It’s estimated that 1 to 3 percent of children fit criteria for Obsessive-Compulsive Disorder (OCD) and 10 to 25 percent of school-age children will develop tics or related neuropsychiatric disorders. Pediatricians and researchers now question if the onset of these disorders could be related to routine childhood strep infections. Here, Robert Fuhlbrigge, MD, PhD, assistant in Medicine and attending in Pediatric Rheumatology at Children’s Hospital Boston, explains the possible connection.
Pediatric Autoimmune Neuropsychiatric Disorders Associated with Streptococcal Infections (PANDAS) are neurological disorders associated with common Group A-Beta-hemolytic streptococcus (GABHS) infections. The theory is that the normal immune response to strep bacteria becomes misdirected and attacks the brain, specifically the basal ganglia. This hypothesis, termed molecular mimicry, is familiar to physicians as the etiology of cardiac valve damage and Sydenham’s chorea in acute rheumatic fever (ARF). The question is whether a similar process can cause cases of acute onset OCD, tics or Tourette’s syndrome.
The difficulty in diagnosing PANDAS lies in the frequency of the associated symptoms: Tics and obsessive or compulsive behaviors are common, and most children display repetitive behaviors at certain stages of development. Similarly, GABHS infections are common. Some children displaying new tics or OCD symptoms will have coincidental evidence of a current or recent strep infection, regardless of any possible etiologic association. Unfortunately, there isn’t a diagnostic test or validated criteria set for PANDAS yet. Similar to ARF, suspicion of PANDAS is elevated in patients with abrupt onset of neuropsychiatric symptoms in the context of a preceding strep infection (positive culture and/or rising anti-strep antibody titer).
It’s still a controversial diagnosis. The hypothesis is coherent, but supporting evidence is weak. Research shows that anti-neuronal antibodies are found more often in the blood of patients with neuropsychiatric symptoms than in patients who have had strep but don’t have neuropsychiatric symptoms, but it’s not a perfect association. Animal studies have been mixed and there aren’t post-mortem studies of human brains from patients with PANDAS reported.
The best we can do is to be aware of the possibility and look for the association when appropriate. Patients with acute onset of tics or OCD should be interviewed for a history of recent throat infection and tested for strep by culture and the presence of anti-streptolysin O (ASLO) and anti-DNase B antibodies. If the history and laboratory studies are negative, then no association can be identified and the patient does not have PANDAS. If they are positive, the patient should be followed over time.

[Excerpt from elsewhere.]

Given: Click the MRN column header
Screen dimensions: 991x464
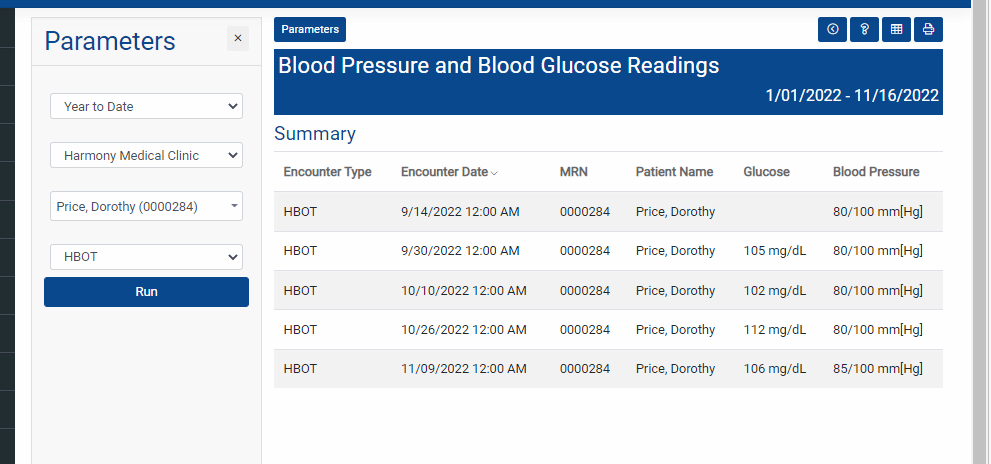Looking at the screenshot, I should (x=573, y=172).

If flares of symptoms occur without evidence of recurrent strep, or if strep infections occur without changes in symptoms, the patient does not have PANDAS and should not be given antibiotic prophylaxis. However, as with acute rheumatic fever, if recurrent symptoms develop in association with strep infections prophylaxis should be considered. I find it takes approximately one year of monitoring to confirm or refute the diagnosis in those patients who meet the initial screening requirements.
Therapy has to be separated into prophylaxis for strep and treatment of the associated neuropsychiatric symptoms. The only role for antibiotics is to prevent recurrent strep infections and reduce the risk of future injury to the affected regions of the brain. It’s important to recognize that antibiotics won’t treat neuropsychiatric symptoms.
Physicians should consider referral to Psychiatry to treat specific symptoms and to Rheumatology if there are questions of test interpretation or prophylaxis for strep. Once a monitoring plan is established, the physician can provide the needed care with intermittent assistance. Again, in the acute phase, management of the neuropsychiatric symptoms is paramount. At present, there is no conclusive evidence that early treatment with immune suppressive medications, plasmapheresis or intravenous immunoglobulin will improve neuropsychiatric symptoms or alter the course of the disorder.
The only way to prevent it would be to prevent all strep infections. Given the very low incidence of the disorder, it isn’t reasonable to place all school-age children on long-term antibiotics. We recommend the same care provided for ARF prevention: School-age children with unexplained fever or sore throats should be evaluated for strep and, if confirmed, treated with an appropriate course of antibiotics. There is no evidence for additional preventive measures.